The BP executive board members are O’Neill, the American chief executive in place since April 1st after five years in command of Woodside Energy, and chief financial officer Kate Thompson. In his Thursday statement Manifold said: “Meg, Kate and their executive colleagues are among the finest people I have worked with.”
There were no such words for the rest of the board. The non-executive members include Dave Hager, American former executive chairman of Devon Energy Corporation, and Tushar Morzaria, British former finance director at Barclays bank. Hina Nagarajan, an Indian citizen, is president of drinks group Diageo Africa. Satish Pai, also Indian, is managing director of aluminium and copper group Hindalco Industries. Johannes Teyssen, a German, is chairman of the supervisory board of Lufthansa.
This is a quite different board composition to the BP of old. The company’s origins are traced to the days before the first World War when Winston Churchill, then in charge of the royal navy, persuaded the British government to buy a half-share in a company that had oil in what is now Iran. This was when world navies were turning towards oil. BP became one of the “Seven Sisters”, the energy groups that controlled the industry for decades until the oil shocks of the 1970s. The others were Exxon, Mobil, Chevron, Texaco, Gulf Oil and Shell.
Back then, the BP board was described as something like a miniature House of Lords, with six peers among the 14 directors in 1974. Among them were the former head of the Foreign Office, the former Bank of England governor, the former chief of the Defence Staff and a former ambassador to Moscow. “The BP senior staff has always been peppered with ex-military men and ex-government officials,” wrote journalist Anthony Sampson in a history of the Seven Sisters.

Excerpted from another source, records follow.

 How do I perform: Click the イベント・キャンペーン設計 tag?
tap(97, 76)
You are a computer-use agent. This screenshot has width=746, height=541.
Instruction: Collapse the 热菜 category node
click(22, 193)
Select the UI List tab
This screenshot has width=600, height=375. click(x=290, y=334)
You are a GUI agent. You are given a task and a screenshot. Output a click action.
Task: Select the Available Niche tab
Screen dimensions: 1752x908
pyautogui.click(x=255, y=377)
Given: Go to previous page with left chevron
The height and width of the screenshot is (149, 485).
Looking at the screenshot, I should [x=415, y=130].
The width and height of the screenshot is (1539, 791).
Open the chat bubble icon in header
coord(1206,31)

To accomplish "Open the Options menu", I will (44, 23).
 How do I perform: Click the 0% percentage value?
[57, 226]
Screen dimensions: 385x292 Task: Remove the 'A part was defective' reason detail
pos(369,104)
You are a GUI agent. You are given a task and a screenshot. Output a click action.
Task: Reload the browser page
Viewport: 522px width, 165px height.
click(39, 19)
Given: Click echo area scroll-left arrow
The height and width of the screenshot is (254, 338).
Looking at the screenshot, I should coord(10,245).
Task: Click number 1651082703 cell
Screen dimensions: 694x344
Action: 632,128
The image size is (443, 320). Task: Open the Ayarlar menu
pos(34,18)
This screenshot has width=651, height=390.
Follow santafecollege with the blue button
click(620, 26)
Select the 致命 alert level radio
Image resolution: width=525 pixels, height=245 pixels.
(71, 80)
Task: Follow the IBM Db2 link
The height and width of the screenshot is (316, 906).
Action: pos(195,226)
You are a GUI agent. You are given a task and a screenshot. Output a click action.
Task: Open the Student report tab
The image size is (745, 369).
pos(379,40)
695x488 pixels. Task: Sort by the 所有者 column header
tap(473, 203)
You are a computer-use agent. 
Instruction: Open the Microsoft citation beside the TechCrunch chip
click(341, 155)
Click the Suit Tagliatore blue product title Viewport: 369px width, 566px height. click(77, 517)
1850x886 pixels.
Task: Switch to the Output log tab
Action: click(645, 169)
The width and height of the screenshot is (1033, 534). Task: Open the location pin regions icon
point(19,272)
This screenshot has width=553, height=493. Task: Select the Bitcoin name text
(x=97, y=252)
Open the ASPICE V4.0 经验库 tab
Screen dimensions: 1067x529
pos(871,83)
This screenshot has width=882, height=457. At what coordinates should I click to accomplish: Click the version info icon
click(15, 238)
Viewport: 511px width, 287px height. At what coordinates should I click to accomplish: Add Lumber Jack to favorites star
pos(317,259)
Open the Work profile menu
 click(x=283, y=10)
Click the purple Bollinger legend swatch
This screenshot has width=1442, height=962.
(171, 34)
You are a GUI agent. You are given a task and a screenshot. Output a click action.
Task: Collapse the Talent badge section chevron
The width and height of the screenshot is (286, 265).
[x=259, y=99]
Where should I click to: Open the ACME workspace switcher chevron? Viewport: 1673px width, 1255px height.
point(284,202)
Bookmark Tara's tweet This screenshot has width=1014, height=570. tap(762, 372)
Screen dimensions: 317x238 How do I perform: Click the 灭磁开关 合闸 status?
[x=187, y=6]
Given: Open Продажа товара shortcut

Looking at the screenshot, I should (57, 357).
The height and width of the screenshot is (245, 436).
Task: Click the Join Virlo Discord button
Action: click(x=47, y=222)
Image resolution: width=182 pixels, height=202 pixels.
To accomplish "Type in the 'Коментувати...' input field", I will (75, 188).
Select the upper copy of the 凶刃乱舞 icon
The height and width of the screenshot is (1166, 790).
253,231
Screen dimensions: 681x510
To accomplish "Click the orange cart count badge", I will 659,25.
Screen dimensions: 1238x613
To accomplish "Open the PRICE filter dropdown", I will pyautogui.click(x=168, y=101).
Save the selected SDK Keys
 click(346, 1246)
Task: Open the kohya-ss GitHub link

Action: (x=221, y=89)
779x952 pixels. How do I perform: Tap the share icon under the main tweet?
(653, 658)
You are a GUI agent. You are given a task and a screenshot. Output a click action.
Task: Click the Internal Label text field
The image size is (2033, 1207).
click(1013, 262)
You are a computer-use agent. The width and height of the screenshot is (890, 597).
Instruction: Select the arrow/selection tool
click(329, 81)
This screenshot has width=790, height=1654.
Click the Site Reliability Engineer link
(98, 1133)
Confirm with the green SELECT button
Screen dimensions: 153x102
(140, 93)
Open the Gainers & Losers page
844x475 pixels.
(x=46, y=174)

The BP board of the 21st century is a different beast. Manifold said he sought to streamline and refresh the board and started to advocate for a review of the workings, but argued his priorities as chairman “were not always shared by everyone” else.
“I sought to accelerate cost reduction, simplify the portfolio and strengthen the balance sheet. Where I saw unnecessary or excessive expenditure, I called it out,” he said.
“I had no interest in having a dedicated chauffeur-driven limousine at my beck and call on the occasions that I was in London. I, like most people, walked, took taxis, trains, etc.
[ BP profits hit 3-year high as Iran war delivers windfallOpens in new window ]
“I had no interest in taking private aviation nor in availing myself of corporate tickets for sports events. I made my own coffee, bought my lunch in the local cafe ... I sat in a small office, eschewing the grand corner-office privilege of previous chairmen. I did these things because I wanted to set an example.”
For all that, it appears there is no way back for Manifold in BP. It was only last month that he survived an investor rebellion at the company’s annual meeting. Almost one-fifth of BP shareholders (18 per cent) voted against his re-election when advisory group Glass Lewis raised questions over governance and called for his continuation as chairman to be blocked.
Manifold won out that day but it seems now that acute problems were building up behind the scenes.